Sunday, September 4, 2011

More Tidbits from Alan Bennett: On Sermons and M.F.K. Fisher



Excerpts from Alan Bennett's diaries in his Untold Stories (NY: Farrar, Straus & Giroux, 2005):


"12 July 2000: I don't hear many sermons nowadays but they don't seem to have changed much--viz. the Archbishop of Canterbury at yesterday's service for the Queen Mother: 'She is someone who can help us to travel that country we call life'" (p. 272).

"28 August 2000, L'Espiessac [France]: Pick out from this holiday bookcase As They Were, a book of travel pieces by M.F.K. Fisher, and read 'About Looking Alone at a Place,' an account of a winter visit to Arles in 1971.  I am shamed by its exactitude of expression and, though the language is simple, her ability to hit on a phrase.  She's like Richard Cobb in finding out the ordinary rhythms of a place, its habits and the flavour of the small lives lived there--waiters (and the shoes of the waiters), hotel receptionists, attendants in museums.  Born in 1908 and now presumably dead.  I have never heard of her" (p. 278).

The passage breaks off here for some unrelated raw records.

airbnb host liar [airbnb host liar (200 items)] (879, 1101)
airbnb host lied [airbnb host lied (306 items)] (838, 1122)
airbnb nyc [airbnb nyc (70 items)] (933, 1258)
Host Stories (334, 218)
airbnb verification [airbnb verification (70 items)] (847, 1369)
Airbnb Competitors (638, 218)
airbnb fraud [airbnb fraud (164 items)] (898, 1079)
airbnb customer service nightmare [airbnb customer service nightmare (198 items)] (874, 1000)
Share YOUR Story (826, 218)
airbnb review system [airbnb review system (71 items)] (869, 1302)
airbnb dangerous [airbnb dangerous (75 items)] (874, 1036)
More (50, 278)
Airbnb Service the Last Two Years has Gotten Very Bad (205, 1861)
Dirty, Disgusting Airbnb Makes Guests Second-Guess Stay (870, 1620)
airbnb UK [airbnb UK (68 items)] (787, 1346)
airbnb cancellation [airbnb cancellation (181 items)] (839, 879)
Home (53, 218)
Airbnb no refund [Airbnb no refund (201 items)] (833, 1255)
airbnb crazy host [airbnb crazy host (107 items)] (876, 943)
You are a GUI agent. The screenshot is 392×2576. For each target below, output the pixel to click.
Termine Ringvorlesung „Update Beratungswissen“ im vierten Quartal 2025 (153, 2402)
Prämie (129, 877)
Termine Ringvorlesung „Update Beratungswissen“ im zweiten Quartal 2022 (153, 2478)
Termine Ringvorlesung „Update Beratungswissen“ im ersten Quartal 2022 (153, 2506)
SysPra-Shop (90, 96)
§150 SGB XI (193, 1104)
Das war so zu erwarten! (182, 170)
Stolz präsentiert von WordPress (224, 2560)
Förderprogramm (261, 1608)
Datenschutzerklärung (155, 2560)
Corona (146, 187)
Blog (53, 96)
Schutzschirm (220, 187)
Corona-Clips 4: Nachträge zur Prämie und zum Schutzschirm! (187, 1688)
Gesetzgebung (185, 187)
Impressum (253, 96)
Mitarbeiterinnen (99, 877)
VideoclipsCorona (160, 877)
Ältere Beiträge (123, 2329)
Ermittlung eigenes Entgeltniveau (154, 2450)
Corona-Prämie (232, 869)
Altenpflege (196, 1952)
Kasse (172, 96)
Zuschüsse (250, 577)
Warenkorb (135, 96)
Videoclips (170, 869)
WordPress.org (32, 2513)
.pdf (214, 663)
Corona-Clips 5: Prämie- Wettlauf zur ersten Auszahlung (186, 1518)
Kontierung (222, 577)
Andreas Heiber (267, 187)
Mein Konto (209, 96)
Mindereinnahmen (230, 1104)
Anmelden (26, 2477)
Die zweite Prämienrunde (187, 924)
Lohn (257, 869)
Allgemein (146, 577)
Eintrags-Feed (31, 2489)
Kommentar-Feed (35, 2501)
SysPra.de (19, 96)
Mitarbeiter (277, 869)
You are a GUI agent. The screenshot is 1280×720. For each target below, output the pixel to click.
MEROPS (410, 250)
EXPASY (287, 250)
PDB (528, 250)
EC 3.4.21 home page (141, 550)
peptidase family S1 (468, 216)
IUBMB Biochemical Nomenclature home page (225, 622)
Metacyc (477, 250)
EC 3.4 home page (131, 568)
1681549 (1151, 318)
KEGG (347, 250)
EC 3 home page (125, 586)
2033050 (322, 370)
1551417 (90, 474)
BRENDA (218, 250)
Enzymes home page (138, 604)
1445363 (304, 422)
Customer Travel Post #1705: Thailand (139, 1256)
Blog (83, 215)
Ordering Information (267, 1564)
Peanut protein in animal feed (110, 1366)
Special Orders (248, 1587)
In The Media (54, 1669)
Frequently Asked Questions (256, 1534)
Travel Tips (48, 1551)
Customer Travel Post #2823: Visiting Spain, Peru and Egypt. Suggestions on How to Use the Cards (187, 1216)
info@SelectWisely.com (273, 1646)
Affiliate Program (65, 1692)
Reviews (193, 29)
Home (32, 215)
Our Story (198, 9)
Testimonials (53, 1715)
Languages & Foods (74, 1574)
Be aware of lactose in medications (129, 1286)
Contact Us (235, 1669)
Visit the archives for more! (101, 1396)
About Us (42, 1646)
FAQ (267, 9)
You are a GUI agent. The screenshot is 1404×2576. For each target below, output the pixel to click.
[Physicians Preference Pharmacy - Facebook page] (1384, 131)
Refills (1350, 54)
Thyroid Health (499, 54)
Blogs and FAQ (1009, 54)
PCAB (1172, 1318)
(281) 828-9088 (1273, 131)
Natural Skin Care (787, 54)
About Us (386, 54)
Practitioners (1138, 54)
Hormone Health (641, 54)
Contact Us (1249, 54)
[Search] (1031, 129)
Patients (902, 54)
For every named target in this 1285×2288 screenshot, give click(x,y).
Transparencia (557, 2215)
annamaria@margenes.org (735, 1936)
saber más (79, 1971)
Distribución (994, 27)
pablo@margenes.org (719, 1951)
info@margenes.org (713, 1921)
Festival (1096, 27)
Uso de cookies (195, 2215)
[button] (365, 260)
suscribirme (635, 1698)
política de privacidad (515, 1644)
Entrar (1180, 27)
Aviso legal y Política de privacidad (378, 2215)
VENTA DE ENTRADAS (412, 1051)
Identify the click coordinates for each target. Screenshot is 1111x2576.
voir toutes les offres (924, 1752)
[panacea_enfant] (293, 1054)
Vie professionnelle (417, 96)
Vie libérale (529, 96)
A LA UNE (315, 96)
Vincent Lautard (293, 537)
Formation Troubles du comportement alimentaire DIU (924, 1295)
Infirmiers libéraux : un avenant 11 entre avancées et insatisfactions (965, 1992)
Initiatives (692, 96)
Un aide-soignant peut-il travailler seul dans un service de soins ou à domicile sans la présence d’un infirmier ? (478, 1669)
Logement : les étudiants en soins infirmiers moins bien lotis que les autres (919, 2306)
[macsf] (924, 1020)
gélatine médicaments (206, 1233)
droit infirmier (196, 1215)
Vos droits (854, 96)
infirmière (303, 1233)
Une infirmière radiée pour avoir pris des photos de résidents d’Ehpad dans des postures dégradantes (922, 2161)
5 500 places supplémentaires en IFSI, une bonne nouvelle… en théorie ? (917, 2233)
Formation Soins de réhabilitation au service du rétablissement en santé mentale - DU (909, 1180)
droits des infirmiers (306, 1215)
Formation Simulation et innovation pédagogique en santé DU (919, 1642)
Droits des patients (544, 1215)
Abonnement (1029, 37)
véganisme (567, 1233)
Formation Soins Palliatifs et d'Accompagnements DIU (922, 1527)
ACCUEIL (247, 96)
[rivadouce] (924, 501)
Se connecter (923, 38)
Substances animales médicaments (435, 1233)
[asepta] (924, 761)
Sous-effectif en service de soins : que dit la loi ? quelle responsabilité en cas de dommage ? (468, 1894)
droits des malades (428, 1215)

About sermons: quite.  I, too, don't hear many nowadays.  The few I hear are unfortunately in the vein of the one excerpted by Bennett: prosaically intent on saying nothing at all about the real world in which we live, while talking at length in doltish platitudes about that large insubstantial nothing so beloved of religious authorities--"life."  Dull as dishwater.  And intent on being irrelevant.  Except, of course, when the subject is homosexual anything--gay people, gay lives, gay rights, gay futures, gay jobs and gay housing.  Then, those authority figures can discover relevance with amazing alacrity.

About M.F.K. Fisher: I'm delighted Bennett finds her a masterful writer.  If I had to compile a list of the top ten prose stylists of the English language in the 20th century, she (and Patrick Leigh Fermor) would be close to the top of my list.